Помимо общей «мифологичности» воды, она служит еще и дополнительным мостиком между образом Скоби и архетипом Тиресия, который также прочно связан с водой (ключевой эпизод мифа — сцена омовения Афины). Скоби, как и Тиресий, не имеет возраста: «Если честно, Скоби выглядит на чьи угодно годы; древнее, чем рождение трагедии, моложе, чем афинская смерть. <…> Нет, вовсе не кровь текла в жилах Скоби, но зеленая морская вода из самых глубин океанских».

Наиболее явное сходство следует искать, конечно же, в «двуполости» Скоби, у которого в лунные ночи, когда флот стоит в гавани, просыпаются «Тенденции». Надев женское платье и невообразимую шляпку, он моментально становится «маленькой старой шлюхой с глазами-пуговицами и носом как бритва — шлюхой эпохи моста Ватерлоо…» («Бальтазар»). Именно в этом наряде и настигает его смерть. Впрочем, смерть не заставит Скоби покинуть Александрию. Более того, по невероятной, но весьма характерной для даррелловского Города логике он будет причислен к лику местных коптских святых и под именем Эль Скоб действительно станет одним из младших александрийских божеств, обладающим свойством исцелять как женское, так и мужское бесплодие. После смерти откроются и прорицательские способности этого даррелловского Тиресия — он весьма точно предсказал Клеа смерть. Впрочем, целиком и полностью принадлежащий материальному миру Александрии (его лысый череп однажды сравнивается с «солнцем небольшого достоинства» — здесь и местный святой, он же «дух места», и вездесущие в Александрии Даррелла зеркала и двойники, и изрядная доля иронии), Скоби сумел разглядеть своим единственным глазом (второй — вставной, имитирующий полноту зрения) только смерть Клеа, не увидев ее дальнейшего возрождения и «прорыва» благодаря этой самой смерти.

Другим воплощением Тиресия является, напротив, один из центральных персонажей тетралогии — врач-гинеколог, каббалист и тоже гомосексуалист Бальтазар, именем которого назван следующий за «Жюстин» роман.
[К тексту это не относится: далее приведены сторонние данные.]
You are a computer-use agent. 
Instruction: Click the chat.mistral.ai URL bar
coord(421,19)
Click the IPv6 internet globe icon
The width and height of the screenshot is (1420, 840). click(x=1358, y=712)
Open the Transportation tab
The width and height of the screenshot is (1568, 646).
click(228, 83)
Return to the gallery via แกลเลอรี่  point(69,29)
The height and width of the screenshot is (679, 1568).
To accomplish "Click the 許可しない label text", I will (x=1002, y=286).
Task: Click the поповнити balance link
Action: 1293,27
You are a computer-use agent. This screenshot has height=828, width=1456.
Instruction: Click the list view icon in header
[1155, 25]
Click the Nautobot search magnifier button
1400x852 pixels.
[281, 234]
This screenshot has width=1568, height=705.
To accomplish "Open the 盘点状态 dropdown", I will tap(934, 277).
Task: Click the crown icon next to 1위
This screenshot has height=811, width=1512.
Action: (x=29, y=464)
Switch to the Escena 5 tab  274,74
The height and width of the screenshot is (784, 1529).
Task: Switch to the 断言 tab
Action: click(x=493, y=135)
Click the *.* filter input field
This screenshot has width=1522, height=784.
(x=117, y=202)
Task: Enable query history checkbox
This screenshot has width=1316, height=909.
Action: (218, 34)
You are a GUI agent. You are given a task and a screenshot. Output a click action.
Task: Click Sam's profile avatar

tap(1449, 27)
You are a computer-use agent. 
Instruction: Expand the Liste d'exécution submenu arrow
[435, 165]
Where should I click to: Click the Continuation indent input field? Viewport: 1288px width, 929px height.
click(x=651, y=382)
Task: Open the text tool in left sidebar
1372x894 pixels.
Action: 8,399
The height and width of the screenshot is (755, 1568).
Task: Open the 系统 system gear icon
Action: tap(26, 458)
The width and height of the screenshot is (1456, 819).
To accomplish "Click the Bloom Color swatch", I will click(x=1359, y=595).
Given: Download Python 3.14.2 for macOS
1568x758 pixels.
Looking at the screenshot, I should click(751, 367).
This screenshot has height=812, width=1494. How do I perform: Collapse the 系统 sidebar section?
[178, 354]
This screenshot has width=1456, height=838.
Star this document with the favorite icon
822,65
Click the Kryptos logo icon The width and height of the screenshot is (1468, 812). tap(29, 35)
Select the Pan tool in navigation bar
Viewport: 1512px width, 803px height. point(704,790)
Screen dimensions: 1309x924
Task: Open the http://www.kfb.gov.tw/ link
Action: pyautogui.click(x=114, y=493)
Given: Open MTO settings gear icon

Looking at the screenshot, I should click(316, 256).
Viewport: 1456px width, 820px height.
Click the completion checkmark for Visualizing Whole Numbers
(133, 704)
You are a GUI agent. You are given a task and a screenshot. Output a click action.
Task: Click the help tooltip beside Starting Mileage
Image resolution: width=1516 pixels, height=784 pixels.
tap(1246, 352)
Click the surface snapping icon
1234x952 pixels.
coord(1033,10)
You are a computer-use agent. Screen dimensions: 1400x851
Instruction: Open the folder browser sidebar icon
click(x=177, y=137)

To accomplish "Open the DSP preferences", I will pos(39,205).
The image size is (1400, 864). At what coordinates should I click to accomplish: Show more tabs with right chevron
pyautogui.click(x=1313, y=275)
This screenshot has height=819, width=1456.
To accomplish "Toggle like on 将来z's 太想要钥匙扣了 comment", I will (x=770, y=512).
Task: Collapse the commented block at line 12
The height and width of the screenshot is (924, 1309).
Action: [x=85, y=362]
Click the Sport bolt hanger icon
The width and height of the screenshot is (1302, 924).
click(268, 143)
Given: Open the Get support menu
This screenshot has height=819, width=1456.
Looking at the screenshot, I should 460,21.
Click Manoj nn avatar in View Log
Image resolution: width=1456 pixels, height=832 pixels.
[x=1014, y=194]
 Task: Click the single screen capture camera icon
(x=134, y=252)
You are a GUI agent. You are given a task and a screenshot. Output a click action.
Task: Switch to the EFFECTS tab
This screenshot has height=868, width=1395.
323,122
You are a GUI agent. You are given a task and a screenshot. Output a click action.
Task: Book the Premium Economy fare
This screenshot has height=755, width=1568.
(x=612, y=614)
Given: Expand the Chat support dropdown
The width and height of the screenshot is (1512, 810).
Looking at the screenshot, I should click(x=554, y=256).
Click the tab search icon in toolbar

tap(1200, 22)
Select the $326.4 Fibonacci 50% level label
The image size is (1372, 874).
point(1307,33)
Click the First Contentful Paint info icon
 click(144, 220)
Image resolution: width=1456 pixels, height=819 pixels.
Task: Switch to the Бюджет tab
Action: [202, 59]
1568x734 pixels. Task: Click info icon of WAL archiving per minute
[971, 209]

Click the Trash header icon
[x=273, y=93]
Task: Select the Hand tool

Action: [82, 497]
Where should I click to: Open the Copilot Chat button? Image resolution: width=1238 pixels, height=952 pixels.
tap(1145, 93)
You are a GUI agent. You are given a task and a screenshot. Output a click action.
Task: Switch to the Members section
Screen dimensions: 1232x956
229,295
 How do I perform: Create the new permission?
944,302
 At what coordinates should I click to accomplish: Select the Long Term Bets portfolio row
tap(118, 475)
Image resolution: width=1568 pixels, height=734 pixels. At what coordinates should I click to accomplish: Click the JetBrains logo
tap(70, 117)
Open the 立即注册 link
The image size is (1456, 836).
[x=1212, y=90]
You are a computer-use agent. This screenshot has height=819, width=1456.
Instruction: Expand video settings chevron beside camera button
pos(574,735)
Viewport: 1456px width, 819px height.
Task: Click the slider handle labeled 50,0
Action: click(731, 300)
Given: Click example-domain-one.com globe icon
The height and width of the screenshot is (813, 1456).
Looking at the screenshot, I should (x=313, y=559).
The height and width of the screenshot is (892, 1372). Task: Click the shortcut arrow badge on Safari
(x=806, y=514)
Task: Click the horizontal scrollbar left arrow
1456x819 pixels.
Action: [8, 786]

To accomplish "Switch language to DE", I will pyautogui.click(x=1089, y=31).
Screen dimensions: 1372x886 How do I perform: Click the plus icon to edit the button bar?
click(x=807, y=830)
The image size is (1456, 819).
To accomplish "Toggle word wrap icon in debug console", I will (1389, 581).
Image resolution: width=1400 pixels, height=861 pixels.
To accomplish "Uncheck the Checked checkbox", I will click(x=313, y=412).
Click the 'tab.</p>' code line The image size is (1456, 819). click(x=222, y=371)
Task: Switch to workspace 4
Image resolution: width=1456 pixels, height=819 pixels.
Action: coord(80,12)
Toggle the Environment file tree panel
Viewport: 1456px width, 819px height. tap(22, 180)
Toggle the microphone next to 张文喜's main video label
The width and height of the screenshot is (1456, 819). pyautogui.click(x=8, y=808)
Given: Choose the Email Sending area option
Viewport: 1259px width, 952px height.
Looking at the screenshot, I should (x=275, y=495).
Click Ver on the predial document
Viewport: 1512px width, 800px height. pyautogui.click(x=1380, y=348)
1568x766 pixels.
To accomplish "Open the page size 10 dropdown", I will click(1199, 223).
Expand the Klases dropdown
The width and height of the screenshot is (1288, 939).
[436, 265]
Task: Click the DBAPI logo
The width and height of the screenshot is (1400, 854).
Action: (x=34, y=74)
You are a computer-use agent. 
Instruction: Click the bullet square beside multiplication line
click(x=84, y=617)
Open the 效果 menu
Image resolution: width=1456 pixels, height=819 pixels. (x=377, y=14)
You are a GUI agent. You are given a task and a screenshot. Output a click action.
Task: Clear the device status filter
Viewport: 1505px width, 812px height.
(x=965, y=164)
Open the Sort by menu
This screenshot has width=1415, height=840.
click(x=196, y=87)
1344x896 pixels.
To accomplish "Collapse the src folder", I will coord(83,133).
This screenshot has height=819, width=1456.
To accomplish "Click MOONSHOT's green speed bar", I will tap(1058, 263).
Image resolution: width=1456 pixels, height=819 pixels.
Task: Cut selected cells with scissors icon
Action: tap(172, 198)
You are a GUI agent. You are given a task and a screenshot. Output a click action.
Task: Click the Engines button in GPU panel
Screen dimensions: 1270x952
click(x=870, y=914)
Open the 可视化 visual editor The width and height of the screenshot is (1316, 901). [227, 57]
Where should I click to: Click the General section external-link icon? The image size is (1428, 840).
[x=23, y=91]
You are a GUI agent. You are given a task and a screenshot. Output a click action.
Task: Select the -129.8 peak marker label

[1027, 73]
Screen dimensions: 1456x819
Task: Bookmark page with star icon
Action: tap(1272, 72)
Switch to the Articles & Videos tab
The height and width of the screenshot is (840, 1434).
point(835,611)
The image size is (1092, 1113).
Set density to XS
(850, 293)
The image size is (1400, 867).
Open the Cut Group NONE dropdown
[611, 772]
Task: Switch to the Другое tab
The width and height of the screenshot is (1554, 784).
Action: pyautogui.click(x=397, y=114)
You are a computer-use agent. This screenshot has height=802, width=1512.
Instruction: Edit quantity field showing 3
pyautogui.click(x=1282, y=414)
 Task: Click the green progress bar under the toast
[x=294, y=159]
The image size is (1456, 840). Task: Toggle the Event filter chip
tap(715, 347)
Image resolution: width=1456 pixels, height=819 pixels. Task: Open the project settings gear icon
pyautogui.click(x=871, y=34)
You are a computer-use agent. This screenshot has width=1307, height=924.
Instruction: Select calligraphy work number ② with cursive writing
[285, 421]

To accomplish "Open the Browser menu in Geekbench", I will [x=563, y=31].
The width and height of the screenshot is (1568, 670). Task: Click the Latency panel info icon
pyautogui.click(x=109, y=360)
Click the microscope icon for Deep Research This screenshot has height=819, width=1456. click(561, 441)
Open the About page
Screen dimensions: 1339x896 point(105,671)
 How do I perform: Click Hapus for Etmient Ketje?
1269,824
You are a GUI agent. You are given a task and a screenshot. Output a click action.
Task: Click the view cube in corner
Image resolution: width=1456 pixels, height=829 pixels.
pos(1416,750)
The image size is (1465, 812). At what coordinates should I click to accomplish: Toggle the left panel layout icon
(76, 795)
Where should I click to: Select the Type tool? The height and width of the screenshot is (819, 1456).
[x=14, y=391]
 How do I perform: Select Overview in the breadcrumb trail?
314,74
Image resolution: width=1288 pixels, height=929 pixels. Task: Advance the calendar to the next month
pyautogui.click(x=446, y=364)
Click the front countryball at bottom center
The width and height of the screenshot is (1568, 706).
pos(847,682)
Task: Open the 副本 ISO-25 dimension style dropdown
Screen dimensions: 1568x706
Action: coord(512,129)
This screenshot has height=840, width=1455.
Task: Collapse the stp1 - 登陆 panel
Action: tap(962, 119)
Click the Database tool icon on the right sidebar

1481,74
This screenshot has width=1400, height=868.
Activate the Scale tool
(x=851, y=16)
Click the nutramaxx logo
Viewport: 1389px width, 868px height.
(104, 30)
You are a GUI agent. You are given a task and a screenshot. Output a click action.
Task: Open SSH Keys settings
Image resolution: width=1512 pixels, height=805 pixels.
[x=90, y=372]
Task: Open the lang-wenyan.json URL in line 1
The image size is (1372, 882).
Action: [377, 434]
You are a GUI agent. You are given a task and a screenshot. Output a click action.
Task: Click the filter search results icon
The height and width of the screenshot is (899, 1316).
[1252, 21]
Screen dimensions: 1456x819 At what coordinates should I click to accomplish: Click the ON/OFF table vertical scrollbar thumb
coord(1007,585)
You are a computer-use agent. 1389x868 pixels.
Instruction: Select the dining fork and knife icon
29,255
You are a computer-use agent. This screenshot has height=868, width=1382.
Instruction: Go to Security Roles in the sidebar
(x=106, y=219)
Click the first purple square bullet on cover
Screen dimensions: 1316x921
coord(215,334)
Впрочем, Тиресий — только один из архетипов, оставивших отпечаток на сей фигуре. Имеет Тиресий и свою музыкальную тему (музыка, звучащая «в городе» и воспринимающаяся персонажами как одно из проявлений «духа места», составляет в тетралогии особый смысловой ряд) — в романе «Бальтазар» к «теме Жюстин», модной джазовой мелодийке «Jamais de la vie» присоединится еще одна — «Старина Тиресий».